## BEGIN Given text

Environmental protection device with manually operated latch mechanism

An environmental protection device with manually operated latching mechanism is described. The device includes a rigid hook and flexible latch on opposite peripheral edges of the device with cavity halves therebetween capable of fitting together upon the latching of the hook and latch to form an enclosure around an elongate substrate such as a coaxial cable splice or a cable to tap port connection upon the closing of the device and the locking of the latch and hook members. The device is preferably filled with a gel sealing material having an elongation of at least 100% and a Voland hardness from about 1 to 50 grams.

TECHNICAL FIELD OF THE INVENTION 
This invention relates to environmental sealing and protection devices. 
More specifically, this invention relates to hinged sealant filled 
environmental sealing devices. In particular, this invention relates to 
gel filled environmental sealing closures for coaxial cables splices 
and/or cable connector to radio frequency source tap ports, and the like. 
BACKGROUND OF THE INVENTION 
When an elongate substrate such as a coaxial or telephone or electrical 
cable is spliced or otherwise terminated and connected to a housing or 
device, it is necessary to protect the cable connectors including the 
exposed interior conductors, the connector body and the port or splice to 
which the connector may be attached or the signal will be adversely 
affected. More specifically, when a coaxial cable is spliced both the 
exposed interior of the cable and the connection must be protected from 
moisture ingress to permit a high quality signal to be transmitted across 
the spice or transferred to the interior of the splitter box or amplifier 
or extracted from the splitter or V amplifier. 
Within the past several years, gel materials such as silicone gels, 
polyurethane gels, polyurea gels, thermoplastic elastomer gels such as 
Kraton.RTM. or Septon.RTM. based polymeric materials and extender oils, 
and the like have been used to seal elongate substrates. Both of these 
thermoplastic systems are various configuration of triblock copolymers 
such as styrene-ethylenebutylene-styrene, 
styrene-ethylenepropylene-styrene, and mixed midblocked 
styrene-ethylene-butylene/ethylenepropylene-styrene polymers. The 
silicones are generally derived from either lightly cross-linked 
polyorganosilixane materials and/or extended polyorganosilixane materials 
where the extender is generally of lower molecular weight non-reactive 
silicone such as a silicone oil or fluid. These gels most effectively seal 
for reentry when the elongate substrate is sealed under compression and 
not potted by the gel around the substrate. More specifically, the gel is 
generally cured apart from at least a portion of the substrate and 
thereafter brought into contact with the complete substrate and in the 
preferred embodiments, placed under compression to seal the substrate 
through either a spring or a restraining the displaced movement of the gel 
with an enclosure. Suitable examples reciting gels and/or enclosures are 
illustrated in U.S. Pat. Nos. 4,610,730; 4,909,756; 4,859,809; 4,600,261; 
4,634,207; 4,942,270; 4,639,284; 4,595,635; 4,777,063; 4,716,183; and 
4,998,894. The complete disclosures of each of these patents are 
incorporated herein by reference for all purposes. Optionally, the gel may 
be fragmented material as taught by U.S. Pat. No. 5,229,058 and/or 
5,286,516, the complete disclosures of which are also incorporated herein 
by reference for all purposes.

## END Given text
## BEGIN Provided records

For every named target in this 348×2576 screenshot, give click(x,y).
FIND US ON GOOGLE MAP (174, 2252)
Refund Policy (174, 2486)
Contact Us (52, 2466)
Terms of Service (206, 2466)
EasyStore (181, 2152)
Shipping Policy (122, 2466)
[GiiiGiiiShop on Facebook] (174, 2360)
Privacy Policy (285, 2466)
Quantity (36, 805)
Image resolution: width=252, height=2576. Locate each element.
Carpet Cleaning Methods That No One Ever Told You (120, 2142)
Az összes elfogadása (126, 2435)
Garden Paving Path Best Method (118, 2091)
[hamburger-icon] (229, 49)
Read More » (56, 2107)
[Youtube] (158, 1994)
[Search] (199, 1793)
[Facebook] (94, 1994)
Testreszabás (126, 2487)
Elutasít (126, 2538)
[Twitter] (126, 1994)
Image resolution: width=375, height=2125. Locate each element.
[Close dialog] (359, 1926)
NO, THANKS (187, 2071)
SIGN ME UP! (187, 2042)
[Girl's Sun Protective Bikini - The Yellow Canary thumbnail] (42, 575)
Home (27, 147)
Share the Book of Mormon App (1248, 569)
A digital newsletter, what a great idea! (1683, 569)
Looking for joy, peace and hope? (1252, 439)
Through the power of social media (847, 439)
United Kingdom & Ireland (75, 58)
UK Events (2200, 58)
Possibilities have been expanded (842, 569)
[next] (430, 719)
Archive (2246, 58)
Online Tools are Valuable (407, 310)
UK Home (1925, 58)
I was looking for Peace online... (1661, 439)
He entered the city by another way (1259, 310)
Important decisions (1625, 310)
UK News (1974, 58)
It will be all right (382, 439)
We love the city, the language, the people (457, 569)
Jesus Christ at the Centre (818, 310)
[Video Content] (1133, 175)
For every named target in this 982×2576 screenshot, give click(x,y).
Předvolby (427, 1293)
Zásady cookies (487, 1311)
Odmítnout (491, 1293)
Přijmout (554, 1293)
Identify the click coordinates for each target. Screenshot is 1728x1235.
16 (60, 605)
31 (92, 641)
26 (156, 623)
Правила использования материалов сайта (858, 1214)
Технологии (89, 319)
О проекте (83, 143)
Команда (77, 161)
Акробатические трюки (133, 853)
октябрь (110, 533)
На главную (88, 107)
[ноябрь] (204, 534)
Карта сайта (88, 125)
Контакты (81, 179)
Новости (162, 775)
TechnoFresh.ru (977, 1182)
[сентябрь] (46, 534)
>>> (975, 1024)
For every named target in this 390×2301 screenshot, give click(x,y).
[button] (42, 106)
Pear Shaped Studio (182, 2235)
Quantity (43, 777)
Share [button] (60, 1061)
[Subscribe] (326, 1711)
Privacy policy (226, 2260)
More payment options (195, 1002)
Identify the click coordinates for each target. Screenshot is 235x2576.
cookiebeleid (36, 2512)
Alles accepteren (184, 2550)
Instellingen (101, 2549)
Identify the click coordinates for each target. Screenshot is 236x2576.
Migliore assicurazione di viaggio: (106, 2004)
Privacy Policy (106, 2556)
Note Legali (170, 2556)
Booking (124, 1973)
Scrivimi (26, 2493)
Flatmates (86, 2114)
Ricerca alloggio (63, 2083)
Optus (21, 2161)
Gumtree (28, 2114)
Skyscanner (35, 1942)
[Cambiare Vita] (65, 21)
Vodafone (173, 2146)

## END Provided records

* [Work to complete]
a - From the sealing device text, transcribe the passage that begins at the words "An environmental protection" and stops after the words "to 50 grams.".
b - Decide whether each statement agrees with the sealing device text. Answer yes or no, and quote the deciding words. (i) The gel sealing material preferably has an elongation of at least 100%. (ii) The device has a flexible hook and a rigid latch. (iii) The gels seal most effectively for reentry when the gel pots the substrate.
c - Translate this sentence from the sealing device text into Spanish: "This invention relates to environmental sealing and protection devices."

* [Results of the exercise]
a -
An environmental protection device with manually operated latching mechanism is described. The device includes a rigid hook and flexible latch on opposite peripheral edges of the device with cavity halves therebetween capable of fitting together upon the latching of the hook and latch to form an enclosure around an elongate substrate such as a coaxial cable splice or a cable to tap port connection upon the closing of the device and the locking of the latch and hook members. The device is preferably filled with a gel sealing material having an elongation of at least 100% and a Voland hardness from about 1 to 50 grams.

b -
(i) Yes: "having an elongation of at least 100%"
(ii) No: "a rigid hook and flexible latch"
(iii) No: "These gels most effectively seal for reentry when the elongate substrate is sealed under compression and not potted by the gel around the substrate."

c - Esta invención se refiere a dispositivos de sellado y protección ambiental.